(Beginning of RAW DATA)

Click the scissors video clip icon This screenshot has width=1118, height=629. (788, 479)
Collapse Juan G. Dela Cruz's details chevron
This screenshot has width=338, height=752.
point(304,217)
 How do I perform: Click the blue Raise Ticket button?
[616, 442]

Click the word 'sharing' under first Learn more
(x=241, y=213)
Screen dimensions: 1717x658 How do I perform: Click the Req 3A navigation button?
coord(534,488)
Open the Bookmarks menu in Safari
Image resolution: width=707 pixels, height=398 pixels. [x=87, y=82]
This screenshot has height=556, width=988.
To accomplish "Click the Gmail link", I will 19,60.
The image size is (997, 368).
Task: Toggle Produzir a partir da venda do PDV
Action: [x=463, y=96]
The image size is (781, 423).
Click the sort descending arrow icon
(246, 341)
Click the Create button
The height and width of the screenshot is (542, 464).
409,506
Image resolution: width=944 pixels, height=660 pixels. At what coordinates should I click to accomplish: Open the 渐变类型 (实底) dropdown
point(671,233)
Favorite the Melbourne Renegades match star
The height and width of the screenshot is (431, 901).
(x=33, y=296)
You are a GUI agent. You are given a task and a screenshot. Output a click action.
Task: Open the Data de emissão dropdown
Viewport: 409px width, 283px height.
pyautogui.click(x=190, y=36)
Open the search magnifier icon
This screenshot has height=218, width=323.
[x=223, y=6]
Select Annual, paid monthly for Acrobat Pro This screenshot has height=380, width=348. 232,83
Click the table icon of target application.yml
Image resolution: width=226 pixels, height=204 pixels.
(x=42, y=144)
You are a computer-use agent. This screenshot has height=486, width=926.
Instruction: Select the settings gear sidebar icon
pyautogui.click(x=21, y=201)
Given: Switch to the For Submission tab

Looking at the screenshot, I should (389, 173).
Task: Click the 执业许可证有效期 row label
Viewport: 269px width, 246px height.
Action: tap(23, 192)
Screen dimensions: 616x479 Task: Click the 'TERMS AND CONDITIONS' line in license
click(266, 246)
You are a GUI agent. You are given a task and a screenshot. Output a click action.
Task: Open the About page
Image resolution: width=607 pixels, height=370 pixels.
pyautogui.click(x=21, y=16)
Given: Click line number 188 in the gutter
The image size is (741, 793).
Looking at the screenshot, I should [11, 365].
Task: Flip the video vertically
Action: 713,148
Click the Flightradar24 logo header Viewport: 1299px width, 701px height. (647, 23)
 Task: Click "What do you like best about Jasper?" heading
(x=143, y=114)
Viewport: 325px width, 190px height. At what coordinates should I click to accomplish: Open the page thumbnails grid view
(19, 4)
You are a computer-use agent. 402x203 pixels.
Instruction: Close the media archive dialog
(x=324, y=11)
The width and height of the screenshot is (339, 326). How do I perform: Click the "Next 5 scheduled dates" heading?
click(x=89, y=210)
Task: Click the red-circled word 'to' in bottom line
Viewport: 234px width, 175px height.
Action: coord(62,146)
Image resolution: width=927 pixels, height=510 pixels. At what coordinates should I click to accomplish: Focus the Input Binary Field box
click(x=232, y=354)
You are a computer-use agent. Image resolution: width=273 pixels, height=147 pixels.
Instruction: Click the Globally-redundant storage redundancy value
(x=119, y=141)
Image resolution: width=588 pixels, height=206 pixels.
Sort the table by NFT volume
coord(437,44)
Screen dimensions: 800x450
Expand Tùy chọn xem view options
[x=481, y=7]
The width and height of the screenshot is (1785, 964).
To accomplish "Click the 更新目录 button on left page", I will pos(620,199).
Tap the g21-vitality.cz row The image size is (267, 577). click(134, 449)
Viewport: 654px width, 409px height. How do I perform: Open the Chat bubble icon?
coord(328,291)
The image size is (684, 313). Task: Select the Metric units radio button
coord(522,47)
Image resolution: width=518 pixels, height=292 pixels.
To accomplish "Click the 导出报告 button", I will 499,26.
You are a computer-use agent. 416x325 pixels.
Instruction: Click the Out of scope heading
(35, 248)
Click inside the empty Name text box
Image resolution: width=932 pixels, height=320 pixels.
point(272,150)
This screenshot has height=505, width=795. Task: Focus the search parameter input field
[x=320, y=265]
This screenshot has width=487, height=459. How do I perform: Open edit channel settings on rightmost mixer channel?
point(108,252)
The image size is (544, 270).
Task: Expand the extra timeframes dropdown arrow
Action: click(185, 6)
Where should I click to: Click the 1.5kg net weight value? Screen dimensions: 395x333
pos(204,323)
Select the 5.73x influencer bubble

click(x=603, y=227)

(End of RAW DATA)

EXERCISE INSTRUCTIONS
Check each line of the entries above for the word "computer". List the ones that have it.

REPLY
You are a computer-use agent. This screenshot has height=486, width=926.
You are a computer-use agent. 402x203 pixels.
You are a computer-use agent. Image resolution: width=273 pixels, height=147 pixels.
You are a computer-use agent. 416x325 pixels.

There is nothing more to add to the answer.